Our exploratory results help to focus future efforts on improving CRC outcomes. As the association between comorbidity and cancer outcomes becomes clearer, future prospective studies should examine where in the patient's cancer care trajectory a specific comorbid illness might impact outcomes [
53]. For example, among patients with breast cancer, studies have shown that only certain comorbid illnesses (such as diabetes) contribute to a later stage at diagnosis, while others (such as cardiovascular disease) do not [
54]. Our exploratory findings should encourage further investigation into how comorbid illnesses, and not just comorbidity indices, impact diagnosis, treatment, and survival. If patients are even more likely to be diagnosed at early stage in the setting of comorbid illness, it becomes even more important to develop CRC treatment strategies that accommodate comorbidities. Future analysis will ask similar questions of the complete, multi-health system CanCORS sample, which includes approximately 10,000 lung and colorectal cancer patients. Socioeconomic characteristics, including income and education, should also be explored in conjunction with comorbidity. These factors cannot be appropriately investigated through SEER-Medicare linked datasets but can be explored via CanCORS.

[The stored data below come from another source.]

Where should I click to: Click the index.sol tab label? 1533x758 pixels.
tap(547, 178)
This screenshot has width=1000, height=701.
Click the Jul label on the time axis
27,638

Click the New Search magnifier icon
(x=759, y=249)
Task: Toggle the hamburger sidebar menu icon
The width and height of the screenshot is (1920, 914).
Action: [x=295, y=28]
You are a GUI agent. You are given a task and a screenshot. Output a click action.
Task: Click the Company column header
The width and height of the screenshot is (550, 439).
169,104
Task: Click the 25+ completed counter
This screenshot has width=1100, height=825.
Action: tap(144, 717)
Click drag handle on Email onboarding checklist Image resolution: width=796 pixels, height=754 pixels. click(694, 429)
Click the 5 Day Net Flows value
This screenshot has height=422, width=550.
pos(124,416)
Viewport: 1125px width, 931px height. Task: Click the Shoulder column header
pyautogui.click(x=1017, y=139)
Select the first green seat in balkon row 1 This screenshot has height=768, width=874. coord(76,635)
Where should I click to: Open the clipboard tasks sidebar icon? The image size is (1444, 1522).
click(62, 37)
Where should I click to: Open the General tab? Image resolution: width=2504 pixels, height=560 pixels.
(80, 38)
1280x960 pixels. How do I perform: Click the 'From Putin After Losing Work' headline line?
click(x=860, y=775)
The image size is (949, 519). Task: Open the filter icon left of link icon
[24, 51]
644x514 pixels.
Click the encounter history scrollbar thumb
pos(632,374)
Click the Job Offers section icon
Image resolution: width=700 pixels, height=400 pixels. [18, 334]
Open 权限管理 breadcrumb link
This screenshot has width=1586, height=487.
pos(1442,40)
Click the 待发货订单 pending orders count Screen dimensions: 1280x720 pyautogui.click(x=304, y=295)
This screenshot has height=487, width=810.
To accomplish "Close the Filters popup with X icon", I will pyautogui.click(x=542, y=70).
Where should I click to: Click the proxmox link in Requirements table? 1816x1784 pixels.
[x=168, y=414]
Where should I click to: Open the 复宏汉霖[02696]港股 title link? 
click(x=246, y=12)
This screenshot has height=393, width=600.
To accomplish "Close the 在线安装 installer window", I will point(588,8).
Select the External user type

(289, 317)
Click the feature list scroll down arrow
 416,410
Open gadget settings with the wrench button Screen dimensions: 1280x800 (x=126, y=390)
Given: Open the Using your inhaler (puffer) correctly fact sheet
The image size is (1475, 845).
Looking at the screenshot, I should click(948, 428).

As cancer treatment improves, more patients are living longer. As a result, more attention needs to be paid to the role of comorbidity and the patient's overall health as comorbidity might actually play a greater role in survival than the cancer, itself. Studies have shown that some cancer patients might be less likely to adopt diet, exercise and other healthy lifestyle changes after a cancer diagnosis [
55]. Future interventional studies among cancer patients might investigate how better controlling health habits and comorbid illnesses might improve health-related quality of life and cancer-related survival outcomes. Data from this study suggests that the role of the health system and primary care provider may be an important influence in timing of diagnosis of CRC; similarly, access to primary and routine healthcare will be important for maintenance of health in the cancer survivorship period.
Currently, oncologists are treating older or frailer patients based on clinical trial data from younger, healthier patients [
56-
58]. If a better understanding is gained as to the role of comorbidities in cancer outcomes, patients with greater comorbidity and advanced age could be enrolled and evaluated separately in clinical trials in order to understand how they truly benefit from advances in cancer therapy. Such diversification of the clinical trial population would produce clinical trial data that is more representative of the typical cancer patient who might not be otherwise eligible for a clinical trial but might still benefit from some form of treatment.